Ela entrou na Justiça para desistência da aposentadoria por achar que o valor era além do esperado

Uma professora aposentada de Xanxerê, no Oeste de Santa Catarina, tomou uma decisão no mínimo curiosa. Ela entrou na Justiça para desistir da aposentadoria, pois entendeu que o valor ficou além do esperado.

Ela teve o pedido inicial negado, porém a TRF4 (Turma Regional Suplementar de Santa Catarina do Tribunal Regional Federal da 4ª Região) aceitou por unanimidade a solicitação.

Professora aposentada de 50 anos de Xanxerê pede à Justiça a desistência da aposentadoria – Foto: Rafaela Felicciano/Metrópoles/NDProfessora aposentada de 50 anos de Xanxerê pede à Justiça a desistência da aposentadoria – Foto: Rafaela Felicciano/Metrópoles/ND

Desistência da aposentadoria

Ainda em 2017, a professora de 50 anos pediu a aposentadoria por tempo de serviço. Na época, o INSS (Instituto Nacional do Seguro Social) autorizou. No entanto, antes do primeiro saque, a professora solicitou administrativamente o cancelamento do benefício, mas o INSS negou.

Porém, em 2019, ela acionou novamente a Justiça para a desaposentação. Por conta da desistência, a professora já havia mudado o meio de pagamento, entre janeiro e agosto de 2018, de recebimento por cartão magnético para depósito em conta bancária, com a finalidade de ressarcir o INSS do total dos valores.

Liminar

Na mesma época, a 2ª Vara Cível da Comarca de Xanxerê negou o pedido da desaposentação. A argumentação era de que houve falta de interesse processual, já que o benefício havia sido solicitado voluntariamente. O juízo determinou, na mesma sentença, a extinção do processo.

Recurso

Mas a professora não desistiu. Ela apelou novamente a Justiça para que fosse concedida sua renúncia à aposentadoria, que seria garantida pelo artigo 181-B do Decreto 3.048/99.

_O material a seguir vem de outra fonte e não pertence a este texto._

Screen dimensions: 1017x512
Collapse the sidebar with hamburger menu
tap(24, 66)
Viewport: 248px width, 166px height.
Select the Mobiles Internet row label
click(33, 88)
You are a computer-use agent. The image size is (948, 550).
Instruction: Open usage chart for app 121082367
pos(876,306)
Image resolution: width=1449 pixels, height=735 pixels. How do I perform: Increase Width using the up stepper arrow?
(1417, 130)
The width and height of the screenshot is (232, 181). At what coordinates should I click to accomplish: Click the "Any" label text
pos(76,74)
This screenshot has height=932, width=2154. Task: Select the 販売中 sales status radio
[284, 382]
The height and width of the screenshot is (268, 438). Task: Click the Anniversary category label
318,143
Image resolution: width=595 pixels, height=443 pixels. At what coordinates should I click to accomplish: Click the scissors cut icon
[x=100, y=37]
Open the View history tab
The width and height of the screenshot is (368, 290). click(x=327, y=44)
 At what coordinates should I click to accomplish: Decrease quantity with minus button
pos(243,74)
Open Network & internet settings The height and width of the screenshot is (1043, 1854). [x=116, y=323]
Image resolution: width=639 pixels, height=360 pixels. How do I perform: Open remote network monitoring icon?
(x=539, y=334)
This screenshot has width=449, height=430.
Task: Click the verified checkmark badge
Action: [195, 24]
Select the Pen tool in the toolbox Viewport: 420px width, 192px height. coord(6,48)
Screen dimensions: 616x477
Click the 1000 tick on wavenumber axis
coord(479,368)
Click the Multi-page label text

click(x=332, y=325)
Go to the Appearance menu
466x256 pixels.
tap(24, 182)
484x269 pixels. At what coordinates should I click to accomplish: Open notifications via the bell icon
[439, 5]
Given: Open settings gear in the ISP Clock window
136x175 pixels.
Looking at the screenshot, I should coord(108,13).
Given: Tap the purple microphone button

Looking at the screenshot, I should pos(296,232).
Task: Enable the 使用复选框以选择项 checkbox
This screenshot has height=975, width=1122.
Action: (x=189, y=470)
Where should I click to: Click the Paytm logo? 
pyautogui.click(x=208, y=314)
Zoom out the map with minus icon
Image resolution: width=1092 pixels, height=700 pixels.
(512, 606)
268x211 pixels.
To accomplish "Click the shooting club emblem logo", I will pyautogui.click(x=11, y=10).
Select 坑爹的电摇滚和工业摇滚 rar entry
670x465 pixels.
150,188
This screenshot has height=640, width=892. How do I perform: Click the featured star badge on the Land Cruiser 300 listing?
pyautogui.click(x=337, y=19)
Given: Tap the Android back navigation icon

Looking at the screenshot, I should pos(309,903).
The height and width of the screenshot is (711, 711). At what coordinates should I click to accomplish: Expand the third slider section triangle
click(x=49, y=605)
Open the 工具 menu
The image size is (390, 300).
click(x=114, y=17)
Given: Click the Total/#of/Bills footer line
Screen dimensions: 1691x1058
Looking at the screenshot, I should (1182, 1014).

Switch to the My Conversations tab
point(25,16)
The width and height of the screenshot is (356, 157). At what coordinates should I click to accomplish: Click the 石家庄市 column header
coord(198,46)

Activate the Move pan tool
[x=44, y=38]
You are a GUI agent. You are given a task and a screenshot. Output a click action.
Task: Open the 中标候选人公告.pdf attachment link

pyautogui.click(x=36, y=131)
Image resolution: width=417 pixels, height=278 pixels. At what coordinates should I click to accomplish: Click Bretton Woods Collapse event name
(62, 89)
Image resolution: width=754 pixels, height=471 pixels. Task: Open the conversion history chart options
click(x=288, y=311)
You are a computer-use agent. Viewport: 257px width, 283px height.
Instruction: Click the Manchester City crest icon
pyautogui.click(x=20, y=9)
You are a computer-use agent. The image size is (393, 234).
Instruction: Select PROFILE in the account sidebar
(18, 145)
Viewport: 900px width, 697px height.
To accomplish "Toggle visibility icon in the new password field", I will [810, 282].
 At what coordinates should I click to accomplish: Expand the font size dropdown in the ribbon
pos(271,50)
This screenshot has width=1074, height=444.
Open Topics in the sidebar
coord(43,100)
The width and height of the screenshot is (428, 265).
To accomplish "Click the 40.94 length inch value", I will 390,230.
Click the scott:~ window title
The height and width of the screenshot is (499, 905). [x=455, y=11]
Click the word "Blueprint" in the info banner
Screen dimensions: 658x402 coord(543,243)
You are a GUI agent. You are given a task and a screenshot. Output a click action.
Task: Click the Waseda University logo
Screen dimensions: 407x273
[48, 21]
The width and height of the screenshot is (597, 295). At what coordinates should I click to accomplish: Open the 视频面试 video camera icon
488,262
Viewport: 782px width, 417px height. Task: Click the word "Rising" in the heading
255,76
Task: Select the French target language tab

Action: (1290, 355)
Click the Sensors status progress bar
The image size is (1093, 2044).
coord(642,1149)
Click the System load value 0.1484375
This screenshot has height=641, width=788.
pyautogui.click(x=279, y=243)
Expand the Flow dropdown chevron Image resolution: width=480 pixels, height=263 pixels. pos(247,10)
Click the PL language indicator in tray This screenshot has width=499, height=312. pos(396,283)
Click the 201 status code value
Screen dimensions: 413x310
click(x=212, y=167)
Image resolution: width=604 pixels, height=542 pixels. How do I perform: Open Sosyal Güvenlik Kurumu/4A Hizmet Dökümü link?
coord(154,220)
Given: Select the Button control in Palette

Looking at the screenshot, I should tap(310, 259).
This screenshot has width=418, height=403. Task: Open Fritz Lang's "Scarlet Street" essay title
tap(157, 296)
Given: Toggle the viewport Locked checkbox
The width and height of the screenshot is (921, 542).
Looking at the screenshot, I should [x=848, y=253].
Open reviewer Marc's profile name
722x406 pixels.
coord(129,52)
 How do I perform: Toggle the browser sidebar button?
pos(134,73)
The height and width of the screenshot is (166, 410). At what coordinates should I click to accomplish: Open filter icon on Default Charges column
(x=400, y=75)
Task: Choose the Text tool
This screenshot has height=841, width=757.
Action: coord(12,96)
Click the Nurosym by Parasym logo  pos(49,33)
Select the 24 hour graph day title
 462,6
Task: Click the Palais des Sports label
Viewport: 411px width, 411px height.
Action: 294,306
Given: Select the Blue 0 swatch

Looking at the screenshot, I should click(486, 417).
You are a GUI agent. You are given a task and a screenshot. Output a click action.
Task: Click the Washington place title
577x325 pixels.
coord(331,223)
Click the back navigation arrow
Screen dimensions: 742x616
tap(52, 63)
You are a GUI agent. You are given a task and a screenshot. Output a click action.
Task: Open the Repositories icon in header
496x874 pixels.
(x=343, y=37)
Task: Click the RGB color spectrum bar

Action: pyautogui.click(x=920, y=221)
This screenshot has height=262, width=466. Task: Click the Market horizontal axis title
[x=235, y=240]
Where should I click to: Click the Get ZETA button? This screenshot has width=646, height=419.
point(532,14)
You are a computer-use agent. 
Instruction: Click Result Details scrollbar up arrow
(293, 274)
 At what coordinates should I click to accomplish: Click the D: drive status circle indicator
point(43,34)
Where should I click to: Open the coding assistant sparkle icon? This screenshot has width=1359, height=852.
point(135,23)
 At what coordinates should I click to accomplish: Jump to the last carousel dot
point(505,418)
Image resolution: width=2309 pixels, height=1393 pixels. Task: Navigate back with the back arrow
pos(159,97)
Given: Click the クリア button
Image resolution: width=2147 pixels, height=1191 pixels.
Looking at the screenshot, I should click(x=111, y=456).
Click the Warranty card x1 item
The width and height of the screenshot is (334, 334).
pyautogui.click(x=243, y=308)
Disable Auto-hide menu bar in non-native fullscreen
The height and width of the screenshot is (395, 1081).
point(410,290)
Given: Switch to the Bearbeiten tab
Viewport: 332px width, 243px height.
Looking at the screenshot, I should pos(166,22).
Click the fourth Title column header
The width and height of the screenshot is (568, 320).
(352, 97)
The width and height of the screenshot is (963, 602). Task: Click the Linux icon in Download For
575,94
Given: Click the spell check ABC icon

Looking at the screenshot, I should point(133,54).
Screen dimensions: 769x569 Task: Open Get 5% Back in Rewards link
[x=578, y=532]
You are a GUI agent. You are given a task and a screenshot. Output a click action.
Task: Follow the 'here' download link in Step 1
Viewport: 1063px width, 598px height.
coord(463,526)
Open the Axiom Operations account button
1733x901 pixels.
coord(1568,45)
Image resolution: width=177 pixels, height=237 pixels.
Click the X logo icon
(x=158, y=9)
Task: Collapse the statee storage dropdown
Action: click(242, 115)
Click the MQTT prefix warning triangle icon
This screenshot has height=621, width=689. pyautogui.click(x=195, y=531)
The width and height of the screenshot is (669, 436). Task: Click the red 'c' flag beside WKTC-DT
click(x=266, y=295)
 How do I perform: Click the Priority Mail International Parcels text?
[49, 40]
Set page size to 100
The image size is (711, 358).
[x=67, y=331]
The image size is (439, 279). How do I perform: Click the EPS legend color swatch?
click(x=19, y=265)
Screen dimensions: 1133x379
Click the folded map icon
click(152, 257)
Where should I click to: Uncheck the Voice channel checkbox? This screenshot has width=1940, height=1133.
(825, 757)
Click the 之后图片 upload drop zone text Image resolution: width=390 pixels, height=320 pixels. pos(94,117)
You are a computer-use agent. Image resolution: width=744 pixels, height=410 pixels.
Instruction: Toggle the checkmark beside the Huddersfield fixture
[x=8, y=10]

A alegação da defesa foi no sentido de que a legislação permite que o segurado desista da aposentadoria requerida antes do recebimento da primeira prestação.

De outro lado, o INSS afirmou que, por mais que aposentadoria tenha sido cessada por falta de saques, a mulher continuou recebendo os valores depositados mensalmente em 2018.

Decisão final

Porém, o relator do caso, juiz federal José Antonio Savaris, afirmou em seu voto que “como demonstram os documentos, a professora, em 22 de novembro de 2017, não autorizou o depósito da aposentadoria em conta bancária; solicitou o encerramento da conta bancária que acabou sendo aberta junto ao Banco do Brasil para o depósito das prestações mensais e as transferiu para uma conta poupança, a fim de devolver ao INSS o valor de R$ 15.209,64.

Além disso, o juiz alegou “que a professora, em nenhum momento, utilizou da aposentadoria concedida, o que já é o bastante para caracterizar a hipótese prevista para a desistência do benefício”, completou o magistrado.